Skip the peaks and expose RNA-binding in CLIP data
Other
8 stars 3 forks source link

How to understand parameter INFORMATIVE_READ? #11

Closed FionaMoon closed 1 year ago

FionaMoon commented 1 year ago

Hello, skipper team! I try to use skipper for GSE177848 which is a pair-end eCLIP data. The annotation of INFORMATIVE_READ In Skipper_config.py shows:

Single-end: enter 1. Paired-end: enter read (1 or 2) corresponding to crosslink site

I don't understand which one to choose (1/2) and why. Can you explain this for me? Thank you so much!

augustboyle commented 1 year ago

Hello,Thanks for your interest.For paired end eCLIP data on the ENCODE Project website, the informative read is read 2, so please enter 2.Also note that all such data has been processed with Skipper and called site output is available on the corresponding FigShare page:Skipper RNA-protein interaction profilesfigshare.comBest,EvanCourtesy of my phoneOn Jul 2, 2023, at 10:46 PM, LY @.***> wrote: Hello, skipper team! I try to use skipper for GSE177848 which is a pair-end eCLIP data. The annotation of INFORMATIVE_READ In Skipper_config.py shows:

Single-end: enter 1. Paired-end: enter read (1 or 2) corresponding to crosslink site

I don't understand which one to choose (1/2) and why. Can you explain this for me? Thank you so much!

—Reply to this email directly, view it on GitHub, or unsubscribe.You are receiving this because you are subscribed to this thread.Message ID: @.***>

byee4 commented 1 year ago

Is this the figshare that should be linked?

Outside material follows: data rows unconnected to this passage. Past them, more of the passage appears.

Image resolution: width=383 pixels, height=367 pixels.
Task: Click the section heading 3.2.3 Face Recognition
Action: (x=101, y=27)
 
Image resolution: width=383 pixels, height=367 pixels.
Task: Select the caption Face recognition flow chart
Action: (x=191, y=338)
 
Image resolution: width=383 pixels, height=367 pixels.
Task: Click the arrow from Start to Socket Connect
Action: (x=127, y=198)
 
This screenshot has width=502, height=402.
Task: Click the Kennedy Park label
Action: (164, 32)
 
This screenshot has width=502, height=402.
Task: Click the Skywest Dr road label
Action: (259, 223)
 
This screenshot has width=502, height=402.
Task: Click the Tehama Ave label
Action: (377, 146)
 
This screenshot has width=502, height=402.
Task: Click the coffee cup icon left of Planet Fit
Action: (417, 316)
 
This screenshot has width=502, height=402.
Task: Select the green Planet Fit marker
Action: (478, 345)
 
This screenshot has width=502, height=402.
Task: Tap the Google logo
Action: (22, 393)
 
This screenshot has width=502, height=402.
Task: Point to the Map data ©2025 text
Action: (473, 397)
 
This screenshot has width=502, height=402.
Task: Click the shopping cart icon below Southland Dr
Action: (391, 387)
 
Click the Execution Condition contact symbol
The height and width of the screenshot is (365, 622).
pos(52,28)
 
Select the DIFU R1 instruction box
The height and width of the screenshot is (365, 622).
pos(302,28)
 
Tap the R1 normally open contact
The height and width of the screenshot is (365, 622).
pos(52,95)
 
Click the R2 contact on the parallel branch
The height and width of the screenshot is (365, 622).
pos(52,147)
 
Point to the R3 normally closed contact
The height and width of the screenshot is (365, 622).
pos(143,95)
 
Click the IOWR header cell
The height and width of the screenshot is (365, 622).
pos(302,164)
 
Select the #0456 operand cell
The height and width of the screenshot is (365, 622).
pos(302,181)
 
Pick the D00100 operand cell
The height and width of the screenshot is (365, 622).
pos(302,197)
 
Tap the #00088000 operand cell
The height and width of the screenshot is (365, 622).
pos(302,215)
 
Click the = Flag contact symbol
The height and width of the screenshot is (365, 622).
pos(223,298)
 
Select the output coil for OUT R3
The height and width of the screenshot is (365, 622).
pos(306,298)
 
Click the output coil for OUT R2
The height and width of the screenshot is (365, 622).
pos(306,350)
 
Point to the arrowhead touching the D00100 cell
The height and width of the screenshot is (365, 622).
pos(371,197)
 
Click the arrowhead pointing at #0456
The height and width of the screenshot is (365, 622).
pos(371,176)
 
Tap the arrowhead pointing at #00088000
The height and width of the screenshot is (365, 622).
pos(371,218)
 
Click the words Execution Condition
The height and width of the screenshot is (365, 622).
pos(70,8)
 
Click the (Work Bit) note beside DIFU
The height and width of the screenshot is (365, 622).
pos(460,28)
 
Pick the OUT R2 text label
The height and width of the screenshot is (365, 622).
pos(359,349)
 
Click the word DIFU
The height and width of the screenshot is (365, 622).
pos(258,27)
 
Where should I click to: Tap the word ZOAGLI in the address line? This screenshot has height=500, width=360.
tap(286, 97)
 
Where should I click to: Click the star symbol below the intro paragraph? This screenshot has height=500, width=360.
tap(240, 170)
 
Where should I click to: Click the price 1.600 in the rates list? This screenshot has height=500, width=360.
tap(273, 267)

https://figshare.com/articles/dataset/Skipper_RNA-protein_interaction_profiles/21206009?file=37612190

FionaMoon commented 1 year ago

Thank you for your answer!

byee4 commented 1 year ago

FYI I recently hit an issue with incomplete fastqs, and I think the issue stems from this rule that runs two processes. Since one of them is run in the background, I'm not sure what happens when the second process finishes before the first, but my guess is that the exit code ends up being 0 when it shouldn't be. Evan do you know what the behavior is?

rule copy_with_umi:
    input:
        fq_1 = lambda wildcards: replicate_label_to_fastq_1[wildcards.replicate_label],
        fq_2 = lambda wildcards: replicate_label_to_fastq_2[wildcards.replicate_label],
    output:
        fq_1 = temp("output/fastqs/copy/{replicate_label}-1.fastq.gz"), #SORT OUT!!
        fq_2 = temp("output/fastqs/copy/{replicate_label}-2.fastq.gz"), #SORT OUT!!        
    threads: 2
    params:
        run_time = "6:00:00",
        error_file = "stderr/{replicate_label}.copy_with_umi.err",
        out_file = "stdout/{replicate_label}.copy_with_umi.out",
        job_name = "copy_with_umi"
    benchmark: "benchmarks/umi/unassigned_experiment.{replicate_label}.copy_with_umi.txt"
    shell:
        "zcat {input.fq_1} | awk 'NR % 4 != 1 {{print}} NR % 4 == 1 {{split($1,header,\":\"); print $1 \":\" substr(header[1],2,length(header[1]) - 1) }}' | gzip > {output.fq_1} &"
        "zcat {input.fq_2} | awk 'NR % 4 != 1 {{print}} NR % 4 == 1 {{split($1,header,\":\"); print $1 \":\" substr(header[1],2,length(header[1]) - 1) }}' | gzip > {output.fq_2};"
augustboyle commented 1 year ago

That appears to be code that I wrote specifically for processing ENCODE 3 data downloaded from the ENCODE portal. It's not part of Skipper or meant to be run for anything else but you can certainly adapt it if it's useful.

That step is reformatting the UMI encoded in the fastqs so whether that line will run (e.g., successfully) depends on whether the header has the right delimiter.